_What is required_
Output the data in full and exactly as presented.
(Beginning of Material to process)
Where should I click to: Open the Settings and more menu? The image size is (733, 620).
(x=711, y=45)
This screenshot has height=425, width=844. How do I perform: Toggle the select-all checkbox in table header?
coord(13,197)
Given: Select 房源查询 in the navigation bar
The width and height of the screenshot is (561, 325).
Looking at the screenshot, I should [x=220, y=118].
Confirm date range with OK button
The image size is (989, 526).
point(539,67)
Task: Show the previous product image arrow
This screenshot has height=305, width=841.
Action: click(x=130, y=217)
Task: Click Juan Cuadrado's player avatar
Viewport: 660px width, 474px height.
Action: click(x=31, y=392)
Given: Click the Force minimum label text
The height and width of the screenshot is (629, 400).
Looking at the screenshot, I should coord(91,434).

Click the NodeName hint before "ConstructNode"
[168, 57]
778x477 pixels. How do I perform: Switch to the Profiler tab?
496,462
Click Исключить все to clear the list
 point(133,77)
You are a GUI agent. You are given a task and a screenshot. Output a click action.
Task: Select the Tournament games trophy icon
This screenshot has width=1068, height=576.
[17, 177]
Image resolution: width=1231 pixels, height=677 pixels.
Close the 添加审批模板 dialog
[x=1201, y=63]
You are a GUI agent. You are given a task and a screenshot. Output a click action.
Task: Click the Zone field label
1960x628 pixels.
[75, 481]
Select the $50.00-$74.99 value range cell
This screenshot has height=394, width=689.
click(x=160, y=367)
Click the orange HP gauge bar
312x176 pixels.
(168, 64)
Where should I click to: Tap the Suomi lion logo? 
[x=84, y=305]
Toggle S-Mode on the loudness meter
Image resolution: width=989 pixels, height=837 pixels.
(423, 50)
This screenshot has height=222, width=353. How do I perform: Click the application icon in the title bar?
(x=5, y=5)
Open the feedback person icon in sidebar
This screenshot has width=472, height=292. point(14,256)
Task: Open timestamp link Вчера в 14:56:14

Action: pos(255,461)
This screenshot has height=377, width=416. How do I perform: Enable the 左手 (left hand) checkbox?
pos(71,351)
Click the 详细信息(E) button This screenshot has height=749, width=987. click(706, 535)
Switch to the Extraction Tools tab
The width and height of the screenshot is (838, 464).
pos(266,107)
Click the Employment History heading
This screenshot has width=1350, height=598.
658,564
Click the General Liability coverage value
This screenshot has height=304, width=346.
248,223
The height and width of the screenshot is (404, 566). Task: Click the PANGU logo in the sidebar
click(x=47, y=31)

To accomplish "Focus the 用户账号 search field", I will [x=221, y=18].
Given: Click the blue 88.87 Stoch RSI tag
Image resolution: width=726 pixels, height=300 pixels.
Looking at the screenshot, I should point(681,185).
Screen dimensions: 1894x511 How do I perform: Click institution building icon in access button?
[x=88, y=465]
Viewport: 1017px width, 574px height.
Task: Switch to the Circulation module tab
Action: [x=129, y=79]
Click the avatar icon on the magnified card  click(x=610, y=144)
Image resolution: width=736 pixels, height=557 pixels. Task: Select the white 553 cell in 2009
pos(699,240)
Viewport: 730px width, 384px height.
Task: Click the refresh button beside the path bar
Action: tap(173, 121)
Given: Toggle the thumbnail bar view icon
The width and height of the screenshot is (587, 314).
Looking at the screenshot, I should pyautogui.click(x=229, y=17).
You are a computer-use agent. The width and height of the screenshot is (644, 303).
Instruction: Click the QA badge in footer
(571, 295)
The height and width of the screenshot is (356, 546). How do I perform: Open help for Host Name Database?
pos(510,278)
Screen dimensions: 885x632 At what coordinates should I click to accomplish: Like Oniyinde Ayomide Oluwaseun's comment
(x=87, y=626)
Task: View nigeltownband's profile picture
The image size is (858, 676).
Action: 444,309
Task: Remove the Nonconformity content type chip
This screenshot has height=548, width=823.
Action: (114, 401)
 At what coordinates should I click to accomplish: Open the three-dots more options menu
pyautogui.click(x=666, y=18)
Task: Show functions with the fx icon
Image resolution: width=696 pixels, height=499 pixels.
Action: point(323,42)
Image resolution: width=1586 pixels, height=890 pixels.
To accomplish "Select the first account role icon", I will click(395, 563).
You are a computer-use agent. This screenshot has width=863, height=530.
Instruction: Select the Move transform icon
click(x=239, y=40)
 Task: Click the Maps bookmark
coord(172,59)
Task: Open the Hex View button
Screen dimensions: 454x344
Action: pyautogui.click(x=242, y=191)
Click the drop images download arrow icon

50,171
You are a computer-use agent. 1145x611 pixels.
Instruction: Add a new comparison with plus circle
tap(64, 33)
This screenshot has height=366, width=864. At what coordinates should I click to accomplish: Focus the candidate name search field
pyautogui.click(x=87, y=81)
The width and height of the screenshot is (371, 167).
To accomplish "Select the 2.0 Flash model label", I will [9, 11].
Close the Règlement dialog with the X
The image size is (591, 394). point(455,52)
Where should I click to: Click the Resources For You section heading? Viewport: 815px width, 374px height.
(End of Material to process)
_Answer section_
Where should I click to: Open the Settings and more menu? The image size is (733, 620).
(x=711, y=45)
This screenshot has height=425, width=844. How do I perform: Toggle the select-all checkbox in table header?
coord(13,197)
Given: Select 房源查询 in the navigation bar
The width and height of the screenshot is (561, 325).
Looking at the screenshot, I should [x=220, y=118].
Confirm date range with OK button
The image size is (989, 526).
point(539,67)
Task: Show the previous product image arrow
This screenshot has height=305, width=841.
Action: click(x=130, y=217)
Task: Click Juan Cuadrado's player avatar
Viewport: 660px width, 474px height.
Action: click(x=31, y=392)
Given: Click the Force minimum label text
The height and width of the screenshot is (629, 400).
Looking at the screenshot, I should coord(91,434).

Click the NodeName hint before "ConstructNode"
[168, 57]
778x477 pixels. How do I perform: Switch to the Profiler tab?
496,462
Click Исключить все to clear the list
 point(133,77)
You are a GUI agent. You are given a task and a screenshot. Output a click action.
Task: Select the Tournament games trophy icon
This screenshot has width=1068, height=576.
[17, 177]
Image resolution: width=1231 pixels, height=677 pixels.
Close the 添加审批模板 dialog
[x=1201, y=63]
You are a GUI agent. You are given a task and a screenshot. Output a click action.
Task: Click the Zone field label
1960x628 pixels.
[75, 481]
Select the $50.00-$74.99 value range cell
This screenshot has height=394, width=689.
click(x=160, y=367)
Click the orange HP gauge bar
312x176 pixels.
(168, 64)
Where should I click to: Tap the Suomi lion logo? 
[x=84, y=305]
Toggle S-Mode on the loudness meter
Image resolution: width=989 pixels, height=837 pixels.
(423, 50)
This screenshot has height=222, width=353. How do I perform: Click the application icon in the title bar?
(x=5, y=5)
Open the feedback person icon in sidebar
This screenshot has width=472, height=292. point(14,256)
Task: Open timestamp link Вчера в 14:56:14

Action: pos(255,461)
This screenshot has height=377, width=416. How do I perform: Enable the 左手 (left hand) checkbox?
pos(71,351)
Click the 详细信息(E) button This screenshot has height=749, width=987. click(706, 535)
Switch to the Extraction Tools tab
The width and height of the screenshot is (838, 464).
pos(266,107)
Click the Employment History heading
This screenshot has width=1350, height=598.
658,564
Click the General Liability coverage value
This screenshot has height=304, width=346.
248,223
The height and width of the screenshot is (404, 566). Task: Click the PANGU logo in the sidebar
click(x=47, y=31)

To accomplish "Focus the 用户账号 search field", I will [x=221, y=18].
Given: Click the blue 88.87 Stoch RSI tag
Image resolution: width=726 pixels, height=300 pixels.
Looking at the screenshot, I should point(681,185).
Screen dimensions: 1894x511 How do I perform: Click institution building icon in access button?
[x=88, y=465]
Viewport: 1017px width, 574px height.
Task: Switch to the Circulation module tab
Action: [x=129, y=79]
Click the avatar icon on the magnified card  click(x=610, y=144)
Image resolution: width=736 pixels, height=557 pixels. Task: Select the white 553 cell in 2009
pos(699,240)
Viewport: 730px width, 384px height.
Task: Click the refresh button beside the path bar
Action: tap(173, 121)
Given: Toggle the thumbnail bar view icon
The width and height of the screenshot is (587, 314).
Looking at the screenshot, I should pyautogui.click(x=229, y=17).
You are a computer-use agent. The width and height of the screenshot is (644, 303).
Instruction: Click the QA badge in footer
(571, 295)
The height and width of the screenshot is (356, 546). How do I perform: Open help for Host Name Database?
pos(510,278)
Screen dimensions: 885x632 At what coordinates should I click to accomplish: Like Oniyinde Ayomide Oluwaseun's comment
(x=87, y=626)
Task: View nigeltownband's profile picture
The image size is (858, 676).
Action: 444,309
Task: Remove the Nonconformity content type chip
This screenshot has height=548, width=823.
Action: (114, 401)
 At what coordinates should I click to accomplish: Open the three-dots more options menu
pyautogui.click(x=666, y=18)
Task: Show functions with the fx icon
Image resolution: width=696 pixels, height=499 pixels.
Action: point(323,42)
Image resolution: width=1586 pixels, height=890 pixels.
To accomplish "Select the first account role icon", I will click(395, 563).
You are a computer-use agent. This screenshot has width=863, height=530.
Instruction: Select the Move transform icon
click(x=239, y=40)
 Task: Click the Maps bookmark
coord(172,59)
Task: Open the Hex View button
Screen dimensions: 454x344
Action: pyautogui.click(x=242, y=191)
Click the drop images download arrow icon

50,171
You are a computer-use agent. 1145x611 pixels.
Instruction: Add a new comparison with plus circle
tap(64, 33)
This screenshot has height=366, width=864. At what coordinates should I click to accomplish: Focus the candidate name search field
pyautogui.click(x=87, y=81)
The width and height of the screenshot is (371, 167).
To accomplish "Select the 2.0 Flash model label", I will [9, 11].
Close the Règlement dialog with the X
The image size is (591, 394). point(455,52)
Where should I click to: Click the Resources For You section heading? Viewport: 815px width, 374px height.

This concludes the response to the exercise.